INSTRUCTION. Can you write out the stretch from the line containing "1316x899 pixels. At" through the line containing "Action: [82, 646]" again, swapping "Share report link" for "Share report button" and leaving everything else unchanged?

(Data pulled from a collection)

• • • • • • •

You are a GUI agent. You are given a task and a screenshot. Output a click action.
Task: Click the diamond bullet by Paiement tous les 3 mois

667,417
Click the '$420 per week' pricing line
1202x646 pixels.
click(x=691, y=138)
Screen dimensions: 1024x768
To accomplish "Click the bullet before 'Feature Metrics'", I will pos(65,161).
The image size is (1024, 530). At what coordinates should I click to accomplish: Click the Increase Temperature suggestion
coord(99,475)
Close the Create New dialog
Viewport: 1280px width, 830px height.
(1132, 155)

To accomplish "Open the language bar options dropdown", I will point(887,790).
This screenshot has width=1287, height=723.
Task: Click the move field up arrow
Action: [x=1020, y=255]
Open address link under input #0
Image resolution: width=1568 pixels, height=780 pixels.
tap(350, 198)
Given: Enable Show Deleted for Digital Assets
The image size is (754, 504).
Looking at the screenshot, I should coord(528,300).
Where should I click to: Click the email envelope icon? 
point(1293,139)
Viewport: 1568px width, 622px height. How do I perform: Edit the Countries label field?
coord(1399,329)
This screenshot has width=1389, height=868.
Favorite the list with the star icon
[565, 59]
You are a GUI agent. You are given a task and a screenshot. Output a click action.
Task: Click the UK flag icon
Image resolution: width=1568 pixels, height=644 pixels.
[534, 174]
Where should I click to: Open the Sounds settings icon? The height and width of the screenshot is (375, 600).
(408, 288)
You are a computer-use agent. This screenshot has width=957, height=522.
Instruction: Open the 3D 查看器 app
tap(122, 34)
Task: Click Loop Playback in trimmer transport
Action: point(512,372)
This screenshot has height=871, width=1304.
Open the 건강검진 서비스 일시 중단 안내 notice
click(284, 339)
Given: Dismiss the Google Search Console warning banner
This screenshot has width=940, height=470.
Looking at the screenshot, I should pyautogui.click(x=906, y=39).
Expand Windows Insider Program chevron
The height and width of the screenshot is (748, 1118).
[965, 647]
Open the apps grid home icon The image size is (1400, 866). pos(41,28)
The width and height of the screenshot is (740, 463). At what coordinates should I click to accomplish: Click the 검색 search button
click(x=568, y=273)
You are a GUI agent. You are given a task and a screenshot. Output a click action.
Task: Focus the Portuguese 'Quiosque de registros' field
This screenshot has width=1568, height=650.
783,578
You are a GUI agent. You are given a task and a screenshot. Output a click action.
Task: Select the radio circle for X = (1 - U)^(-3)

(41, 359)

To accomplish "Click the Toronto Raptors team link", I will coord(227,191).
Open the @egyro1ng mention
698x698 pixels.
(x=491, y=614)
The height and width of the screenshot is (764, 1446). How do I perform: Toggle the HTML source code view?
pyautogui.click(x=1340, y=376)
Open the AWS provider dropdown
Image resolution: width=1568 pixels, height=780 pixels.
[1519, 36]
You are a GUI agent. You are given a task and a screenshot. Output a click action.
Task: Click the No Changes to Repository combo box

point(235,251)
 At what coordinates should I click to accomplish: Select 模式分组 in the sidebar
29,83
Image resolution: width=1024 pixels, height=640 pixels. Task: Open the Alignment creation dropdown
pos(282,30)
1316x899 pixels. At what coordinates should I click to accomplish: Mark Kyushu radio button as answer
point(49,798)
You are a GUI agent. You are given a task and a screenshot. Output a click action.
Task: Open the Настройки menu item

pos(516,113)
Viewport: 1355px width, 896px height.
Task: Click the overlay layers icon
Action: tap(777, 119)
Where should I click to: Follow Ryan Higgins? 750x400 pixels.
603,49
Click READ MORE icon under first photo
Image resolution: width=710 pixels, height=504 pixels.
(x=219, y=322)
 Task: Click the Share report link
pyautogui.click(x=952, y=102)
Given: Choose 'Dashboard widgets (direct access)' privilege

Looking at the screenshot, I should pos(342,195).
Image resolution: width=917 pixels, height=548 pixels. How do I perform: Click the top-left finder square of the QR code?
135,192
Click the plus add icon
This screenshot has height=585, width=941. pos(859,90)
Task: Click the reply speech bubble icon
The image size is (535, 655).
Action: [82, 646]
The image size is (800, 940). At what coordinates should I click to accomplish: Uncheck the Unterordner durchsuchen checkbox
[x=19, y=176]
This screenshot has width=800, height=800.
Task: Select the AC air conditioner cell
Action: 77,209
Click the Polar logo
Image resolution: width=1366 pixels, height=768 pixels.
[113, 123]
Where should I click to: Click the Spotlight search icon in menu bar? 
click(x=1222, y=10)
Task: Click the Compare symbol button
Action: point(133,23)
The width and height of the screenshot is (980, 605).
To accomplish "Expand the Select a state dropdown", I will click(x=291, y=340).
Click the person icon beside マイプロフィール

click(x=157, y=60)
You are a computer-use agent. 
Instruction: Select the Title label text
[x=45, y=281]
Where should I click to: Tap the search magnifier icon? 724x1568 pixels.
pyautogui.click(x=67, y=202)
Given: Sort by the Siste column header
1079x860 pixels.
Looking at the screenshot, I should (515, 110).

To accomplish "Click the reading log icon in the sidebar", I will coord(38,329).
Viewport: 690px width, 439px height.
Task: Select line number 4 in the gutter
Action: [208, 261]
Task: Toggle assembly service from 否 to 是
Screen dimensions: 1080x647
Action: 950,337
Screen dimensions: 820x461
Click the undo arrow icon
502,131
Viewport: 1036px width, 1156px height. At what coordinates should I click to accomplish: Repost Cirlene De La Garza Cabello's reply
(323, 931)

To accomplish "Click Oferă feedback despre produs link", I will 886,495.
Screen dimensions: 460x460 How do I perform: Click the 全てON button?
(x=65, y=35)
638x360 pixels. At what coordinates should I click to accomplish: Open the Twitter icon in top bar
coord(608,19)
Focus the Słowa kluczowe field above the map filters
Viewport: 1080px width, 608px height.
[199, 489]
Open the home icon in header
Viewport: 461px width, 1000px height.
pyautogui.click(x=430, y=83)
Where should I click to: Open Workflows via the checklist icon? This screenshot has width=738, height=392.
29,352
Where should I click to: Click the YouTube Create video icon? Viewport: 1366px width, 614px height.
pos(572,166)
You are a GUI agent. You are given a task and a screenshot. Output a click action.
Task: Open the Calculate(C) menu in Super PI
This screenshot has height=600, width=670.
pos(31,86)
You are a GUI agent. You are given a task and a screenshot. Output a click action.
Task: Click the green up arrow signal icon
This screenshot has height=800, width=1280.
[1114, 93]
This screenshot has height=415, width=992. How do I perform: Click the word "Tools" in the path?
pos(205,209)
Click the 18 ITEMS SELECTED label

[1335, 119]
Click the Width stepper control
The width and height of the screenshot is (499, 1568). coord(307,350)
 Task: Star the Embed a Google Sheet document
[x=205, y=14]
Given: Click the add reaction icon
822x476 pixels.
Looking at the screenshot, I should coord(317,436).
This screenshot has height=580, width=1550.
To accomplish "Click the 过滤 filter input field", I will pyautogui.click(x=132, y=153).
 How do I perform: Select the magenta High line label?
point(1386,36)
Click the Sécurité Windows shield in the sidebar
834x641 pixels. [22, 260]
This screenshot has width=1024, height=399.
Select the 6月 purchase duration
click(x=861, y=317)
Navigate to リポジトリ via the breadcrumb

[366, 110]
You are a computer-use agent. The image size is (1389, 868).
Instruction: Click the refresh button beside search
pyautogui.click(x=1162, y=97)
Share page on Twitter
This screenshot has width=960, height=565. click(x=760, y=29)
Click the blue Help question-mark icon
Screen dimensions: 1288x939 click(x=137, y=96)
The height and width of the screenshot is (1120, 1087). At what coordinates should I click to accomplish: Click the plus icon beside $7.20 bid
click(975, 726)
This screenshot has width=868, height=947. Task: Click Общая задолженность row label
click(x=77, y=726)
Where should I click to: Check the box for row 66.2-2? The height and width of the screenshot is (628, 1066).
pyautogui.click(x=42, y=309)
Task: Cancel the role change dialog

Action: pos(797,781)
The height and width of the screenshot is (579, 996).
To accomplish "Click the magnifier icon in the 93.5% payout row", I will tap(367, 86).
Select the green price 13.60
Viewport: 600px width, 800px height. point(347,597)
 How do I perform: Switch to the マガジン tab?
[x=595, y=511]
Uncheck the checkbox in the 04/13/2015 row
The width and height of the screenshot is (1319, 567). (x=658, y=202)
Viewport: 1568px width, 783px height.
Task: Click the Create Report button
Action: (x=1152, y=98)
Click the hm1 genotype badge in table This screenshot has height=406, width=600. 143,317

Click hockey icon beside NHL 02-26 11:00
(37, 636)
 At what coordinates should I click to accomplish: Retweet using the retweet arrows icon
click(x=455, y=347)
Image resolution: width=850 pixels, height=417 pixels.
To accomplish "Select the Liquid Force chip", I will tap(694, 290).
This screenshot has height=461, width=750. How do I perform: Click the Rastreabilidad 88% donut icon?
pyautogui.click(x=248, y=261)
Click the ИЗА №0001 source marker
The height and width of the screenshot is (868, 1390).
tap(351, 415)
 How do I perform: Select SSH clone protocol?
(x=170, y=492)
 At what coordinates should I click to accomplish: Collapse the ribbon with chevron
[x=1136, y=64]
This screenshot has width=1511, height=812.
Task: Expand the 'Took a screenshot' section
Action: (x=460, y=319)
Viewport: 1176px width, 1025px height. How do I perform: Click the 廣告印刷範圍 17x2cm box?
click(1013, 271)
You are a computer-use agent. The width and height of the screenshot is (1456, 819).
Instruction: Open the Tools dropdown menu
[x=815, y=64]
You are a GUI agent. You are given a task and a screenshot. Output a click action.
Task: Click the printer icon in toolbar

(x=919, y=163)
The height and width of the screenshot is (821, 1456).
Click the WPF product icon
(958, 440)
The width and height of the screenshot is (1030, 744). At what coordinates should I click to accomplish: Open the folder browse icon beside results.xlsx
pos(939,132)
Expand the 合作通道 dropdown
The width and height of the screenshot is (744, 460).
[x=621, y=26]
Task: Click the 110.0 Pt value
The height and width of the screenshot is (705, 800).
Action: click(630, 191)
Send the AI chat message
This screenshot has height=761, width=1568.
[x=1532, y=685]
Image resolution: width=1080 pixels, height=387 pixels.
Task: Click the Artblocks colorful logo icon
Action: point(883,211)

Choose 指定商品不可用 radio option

• • • • • • •

FINISHED ANSWER.
1316x899 pixels. At what coordinates should I click to accomplish: Mark Kyushu radio button as answer
point(49,798)
You are a GUI agent. You are given a task and a screenshot. Output a click action.
Task: Open the Настройки menu item

pos(516,113)
Viewport: 1355px width, 896px height.
Task: Click the overlay layers icon
Action: tap(777, 119)
Where should I click to: Follow Ryan Higgins? 750x400 pixels.
603,49
Click READ MORE icon under first photo
Image resolution: width=710 pixels, height=504 pixels.
(x=219, y=322)
 Task: Click the Share report button
pyautogui.click(x=952, y=102)
Given: Choose 'Dashboard widgets (direct access)' privilege

Looking at the screenshot, I should pos(342,195).
Image resolution: width=917 pixels, height=548 pixels. How do I perform: Click the top-left finder square of the QR code?
135,192
Click the plus add icon
This screenshot has height=585, width=941. pos(859,90)
Task: Click the reply speech bubble icon
The image size is (535, 655).
Action: [82, 646]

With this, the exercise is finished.